Given positive semidefinite matrices $A,B$, how to compute
$\max_{0 \leq P \leq I}\|APBPA\|$
where the norm is the spectral norm, i.e., the largest singular value?
Given positive semidefinite matrices $A,B$, how to compute
$\max_{0 \leq P \leq I}\|APBPA\|$
where the norm is the spectral norm, i.e., the largest singular value?
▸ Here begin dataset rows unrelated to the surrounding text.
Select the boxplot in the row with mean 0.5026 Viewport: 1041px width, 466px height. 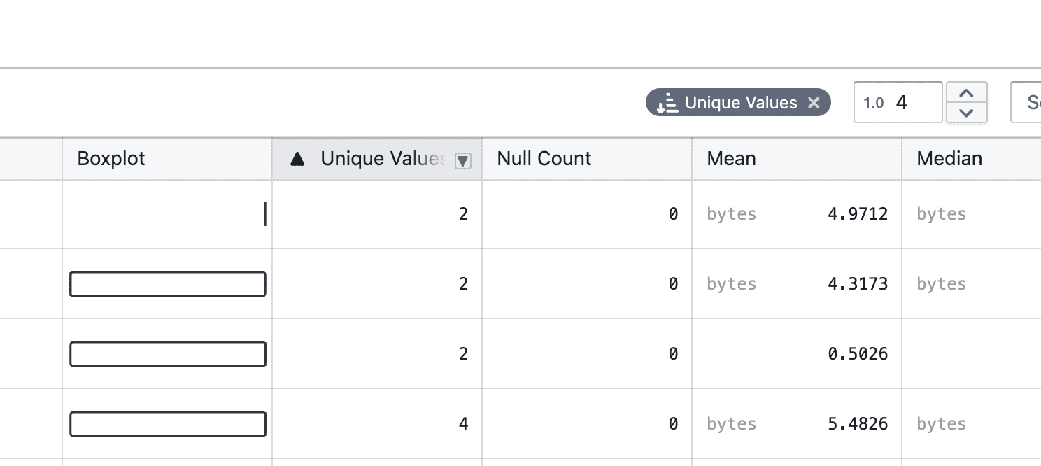coord(168,354)
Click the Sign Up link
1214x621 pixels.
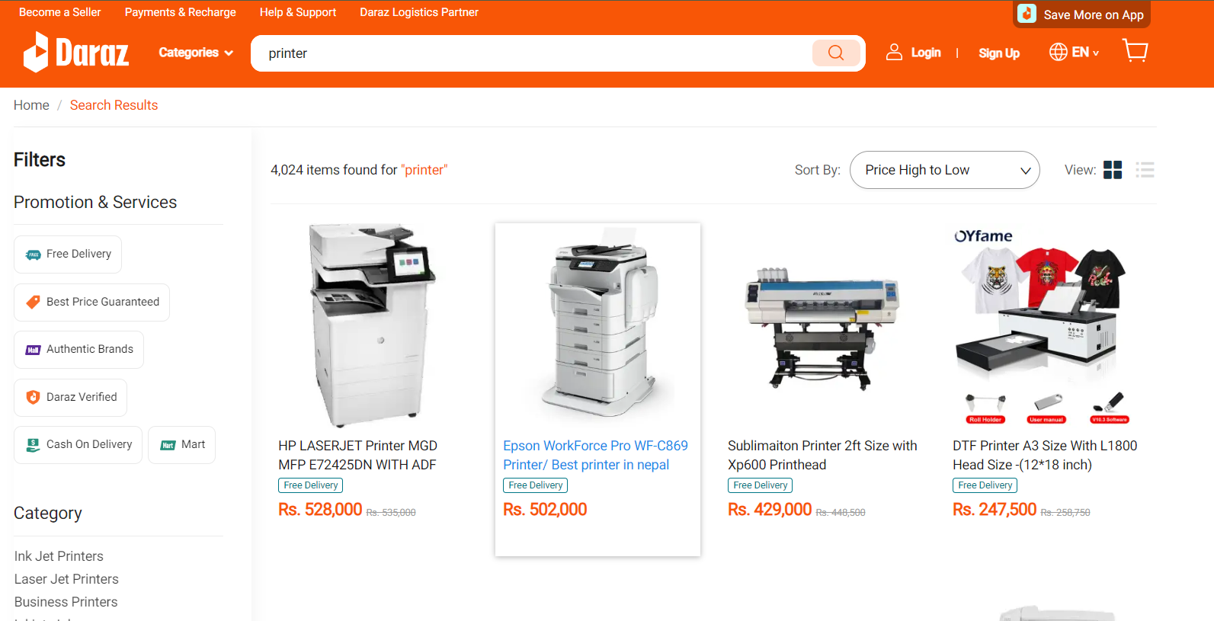click(x=999, y=53)
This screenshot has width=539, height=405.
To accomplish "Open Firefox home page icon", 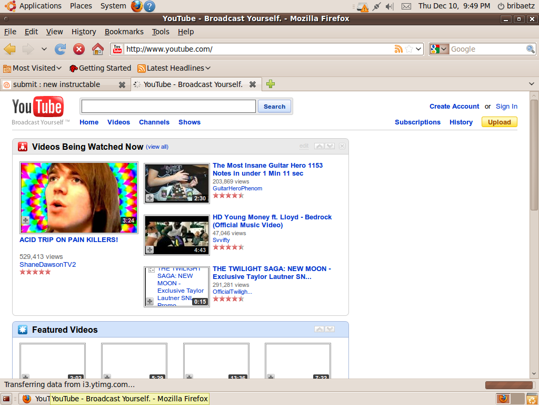I will click(97, 49).
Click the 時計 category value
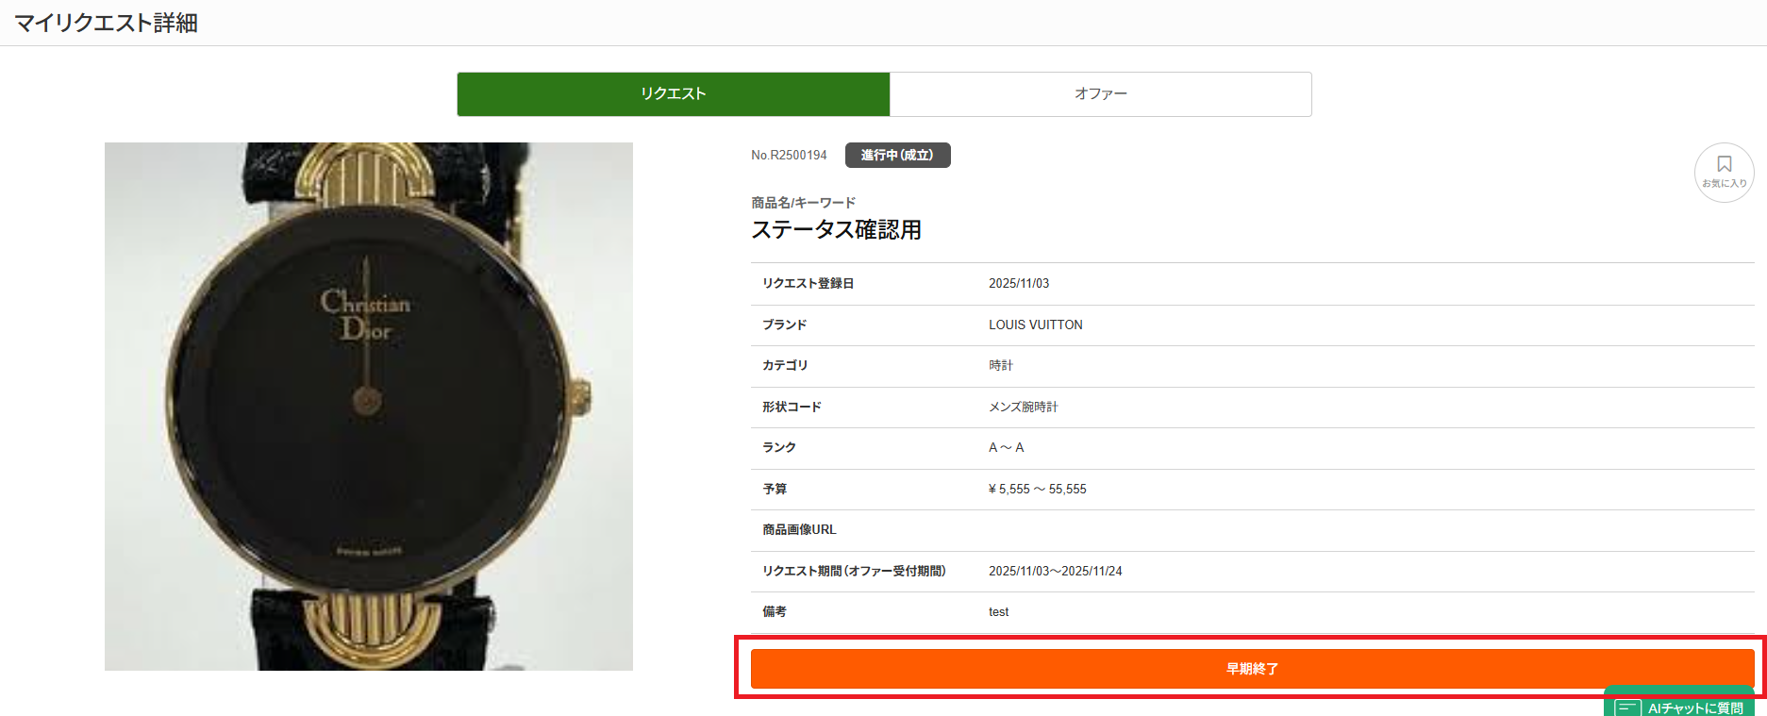Viewport: 1767px width, 716px height. 1000,365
If $\tilde{P}$ is optimal, let $v = \mbox{arg }\max_{\|x\|\le1} x^TA\tilde{P}B\tilde{P}Ax$ (a maximal singular vector of $A\tilde{P}B\tilde{P}A$) and let $u = \tilde{P}Av/\|\tilde{P}Av\|$. Then $P = uu^T$ is also optimal to the original problem, since
$ v^T APBPA v=(u^T B u)(u^TAv)^2 \ge(u^T B u)\|\tilde{P}Av\|^2 = v^T A\tilde{P}B\tilde{P}Av. $ (Where we use the fact that $\tilde{P}\le I$, so that $u^TA v \ge \|\tilde{P}Av\|$.) So we can assume $P$ is rank 1. So then the problem reduces to:
$ \max_{\|u\| \le 1, \|v\| \le 1} (u^T B u)(u^TAv)^2=\max_{\|u\| \le 1} (u^T B u)(u^TA^2u) $
Then we get a characterization for the entire optimal set of the original problem. In general, $P^*$ is optimal if and only if it is both feasible and satisfies $P^*A^2 u^* = \|A u^*\|^2 u^*$ for some $u^* \in \arg \max_{\|u\| \le 1} (u^T B u)(u^TA^2u)$.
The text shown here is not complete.